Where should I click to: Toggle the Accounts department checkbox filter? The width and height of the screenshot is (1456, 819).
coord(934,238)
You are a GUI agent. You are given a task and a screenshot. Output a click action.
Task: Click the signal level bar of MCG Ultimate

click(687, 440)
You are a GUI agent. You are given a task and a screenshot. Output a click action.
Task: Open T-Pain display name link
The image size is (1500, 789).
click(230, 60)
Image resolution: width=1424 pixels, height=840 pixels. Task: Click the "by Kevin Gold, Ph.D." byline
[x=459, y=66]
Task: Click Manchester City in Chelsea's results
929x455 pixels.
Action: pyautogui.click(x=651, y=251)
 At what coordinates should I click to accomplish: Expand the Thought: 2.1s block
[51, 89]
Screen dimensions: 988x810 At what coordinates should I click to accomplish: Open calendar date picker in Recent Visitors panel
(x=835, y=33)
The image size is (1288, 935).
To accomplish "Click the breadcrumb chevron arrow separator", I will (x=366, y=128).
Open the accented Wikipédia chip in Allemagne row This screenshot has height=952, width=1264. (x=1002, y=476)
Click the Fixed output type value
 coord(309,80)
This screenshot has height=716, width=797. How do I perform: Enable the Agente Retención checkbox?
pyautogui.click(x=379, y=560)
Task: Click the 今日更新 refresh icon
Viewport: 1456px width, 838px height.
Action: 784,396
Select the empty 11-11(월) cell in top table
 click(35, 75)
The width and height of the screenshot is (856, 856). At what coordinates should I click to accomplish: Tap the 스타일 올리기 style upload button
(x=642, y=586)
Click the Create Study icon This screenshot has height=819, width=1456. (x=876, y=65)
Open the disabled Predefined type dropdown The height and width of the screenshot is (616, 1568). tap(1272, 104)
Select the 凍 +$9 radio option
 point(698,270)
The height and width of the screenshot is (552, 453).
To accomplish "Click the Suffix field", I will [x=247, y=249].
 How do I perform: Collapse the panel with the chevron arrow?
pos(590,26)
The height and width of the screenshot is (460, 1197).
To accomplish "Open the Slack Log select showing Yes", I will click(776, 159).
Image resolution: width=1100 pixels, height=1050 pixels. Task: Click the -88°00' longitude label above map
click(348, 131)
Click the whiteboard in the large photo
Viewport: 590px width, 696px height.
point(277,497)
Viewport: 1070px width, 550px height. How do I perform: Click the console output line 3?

_____

What the task asks - The response must be an exact reproduction of all the entries.

Answer section -
Where should I click to: Toggle the Accounts department checkbox filter? The width and height of the screenshot is (1456, 819).
coord(934,238)
You are a GUI agent. You are given a task and a screenshot. Output a click action.
Task: Click the signal level bar of MCG Ultimate

click(687, 440)
You are a GUI agent. You are given a task and a screenshot. Output a click action.
Task: Open T-Pain display name link
The image size is (1500, 789).
click(230, 60)
Image resolution: width=1424 pixels, height=840 pixels. Task: Click the "by Kevin Gold, Ph.D." byline
[x=459, y=66]
Task: Click Manchester City in Chelsea's results
929x455 pixels.
Action: pyautogui.click(x=651, y=251)
 At what coordinates should I click to accomplish: Expand the Thought: 2.1s block
[51, 89]
Screen dimensions: 988x810 At what coordinates should I click to accomplish: Open calendar date picker in Recent Visitors panel
(x=835, y=33)
The image size is (1288, 935).
To accomplish "Click the breadcrumb chevron arrow separator", I will (x=366, y=128).
Open the accented Wikipédia chip in Allemagne row This screenshot has height=952, width=1264. (x=1002, y=476)
Click the Fixed output type value
 coord(309,80)
This screenshot has height=716, width=797. How do I perform: Enable the Agente Retención checkbox?
pyautogui.click(x=379, y=560)
Task: Click the 今日更新 refresh icon
Viewport: 1456px width, 838px height.
Action: 784,396
Select the empty 11-11(월) cell in top table
 click(35, 75)
The width and height of the screenshot is (856, 856). At what coordinates should I click to accomplish: Tap the 스타일 올리기 style upload button
(x=642, y=586)
Click the Create Study icon This screenshot has height=819, width=1456. (x=876, y=65)
Open the disabled Predefined type dropdown The height and width of the screenshot is (616, 1568). tap(1272, 104)
Select the 凍 +$9 radio option
 point(698,270)
The height and width of the screenshot is (552, 453).
To accomplish "Click the Suffix field", I will [x=247, y=249].
 How do I perform: Collapse the panel with the chevron arrow?
pos(590,26)
The height and width of the screenshot is (460, 1197).
To accomplish "Open the Slack Log select showing Yes", I will click(776, 159).
Image resolution: width=1100 pixels, height=1050 pixels. Task: Click the -88°00' longitude label above map
click(348, 131)
Click the whiteboard in the large photo
Viewport: 590px width, 696px height.
point(277,497)
Viewport: 1070px width, 550px height. How do I perform: Click the console output line 3?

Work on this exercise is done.